No training; direct inference with off-the-shelf LLMs.

Key Experimental Results

Ablation Study (PutnamBench 100-question subset)

Configuration Pass@1 (%) Pass@20 (%) Avg. Cost Notes
Single-shot LLM (Claude Opus) 2.0 5.0 Baseline
+ Iterative Feedback (1 retry) 8.5 18.0 $0.30/problem Largest single improvement
+ Historical Memory (5 rounds) 15.2 31.0 $0.80/problem Effective but context bloat
+ Self-Managed Memory (5 rounds) 16.3 33.2 $0.64/problem Best trade-off
+ Tool Search 17.8 35.5 $0.72/problem Marginal gain ~8%

Model Comparison (Full system, 50 iterations)
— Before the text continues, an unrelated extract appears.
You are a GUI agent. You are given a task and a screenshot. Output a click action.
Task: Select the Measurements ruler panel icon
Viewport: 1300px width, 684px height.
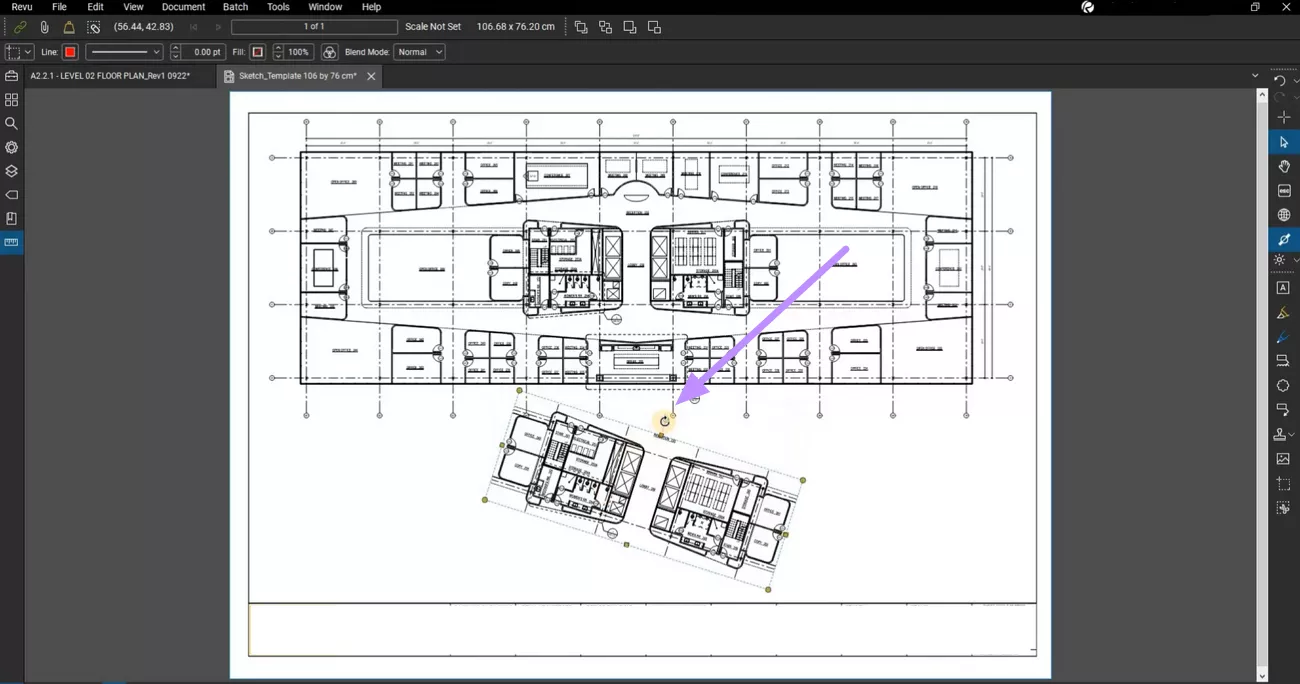[11, 242]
Model Pass@1 Pass@50 Relative Cost
Claude Sonnet 4.5 (10k thinking) 28.5% 51.3% 0.8x
Claude Opus 4.5 (10k thinking) 38.2% 60.7% 1.0x
Claude Opus 4.5 (32k thinking) 45.1% 68.3% 1.8x
Gemini 3 Flash (high) 9.2% 25.1% 0.3x
Gemini 3 Pro (high) 12.5% 28.7% 0.6x

Main Results (Opus 32k, 50 iterations)

Benchmark AxProverBase SOTA Competitor Notes
PutnamBench (pass@1) 54.7% Hilbert 55.9% 100x lower cost
FATE-M (pass@1) 98.0% REAL-Prover 56.7% Large margin
FATE-H (pass@1) 66.0% REAL-Prover 0% First >60%
FATE-X (pass@1) 24.0% Seed-Prover 33% Extremely challenging
LeanCat (pass@1) 59.0% Opus single-shot 8.25% Significant iterative gain

Key Findings

  • Iterative feedback is decisive: Adding a feedback loop alone raises pass@1 from 2% to 8.5% (4.25x), exceeding the cumulative effect of other changes.
  • Self-managed memory outperforms historical memory: At equal cost, it delivers better performance and stability, demonstrating the value of "curated memory > full memory."
  • Model capability is amplified by the framework: Opus 32k thinking outperforms 10k thinking by 7.6 percentage points in pass@50; stronger models gain more from this framework.
  • Tool search has limited value: In competition math, web search is almost unhelpful; LeanSearch provides slight benefit but is not critical.
  • Cross-domain generalization: The simple architecture works from competition math to abstract algebra (FATE-M) and category theory (LeanCat).

Highlights & Insights

  • The power of minimalism: Proof does not require large-scale training or complex search; "compiler feedback + self-reflection + strong model" can rival SOTA.
  • Effectiveness of self-reflection: Letting the LLM maintain its own notebook outperforms fixed heuristic retrieval, highlighting the value of "metacognition" in AI systems.
  • Rigorous ablation design: Bottom-up stacking with clear quantification at each layer provides direction for future improvements.
  • New perspective on cost-performance: $12.6/problem versus Hilbert's hundreds or thousands of dollars, greatly lowering the barrier for adoption.

Limitations & Future Work

  • Achieving only 24% on the hardest FATE-X set indicates a bottleneck in deep mathematical intuition.
  • Only a single model family (Claude) was evaluated; performance of other architectures remains untested.
  • Lean 4-specific; transferability to Coq/Isabelle needs validation.
  • Self-managed memory relies on the model's introspective ability and may fail with weaker models.
  • Future directions: enhance hybrid semantic+symbolic retrieval; integrate specialized geometry/algebra solvers; adopt a two-stage sketch-to-formalization paradigm.
  • vs Seed-Prover / Goedel-Prover: The latter rely on large-scale synthetic data + RL; this work shows that general-purpose LLMs alone can be competitive.
  • vs AlphaProof: AlphaProof uses tree search + complex heuristics; this work uses a linear iterative program, remaining competitive with greater simplicity.
  • Insights: The paradigm of iterative feedback + self-reflection + lightweight tools can transfer to program synthesis, scientific verification, and other complex reasoning tasks.

Rating

  • Novelty: ⭐⭐⭐⭐☆ Individual modules are not highly novel, but the experimental finding that "minimalism is strong" is itself inspiring.
  • Experimental Thoroughness: ⭐⭐⭐⭐⭐ Covers 5 benchmarks, multiple models, detailed ablation, broad coverage.
  • Writing Quality: ⭐⭐⭐⭐⭐ Clear architecture, complete pseudocode, precise results.
  • Value: ⭐⭐⭐⭐⭐ Lowers the AI barrier for formal mathematics, with significant impact on the open-source community.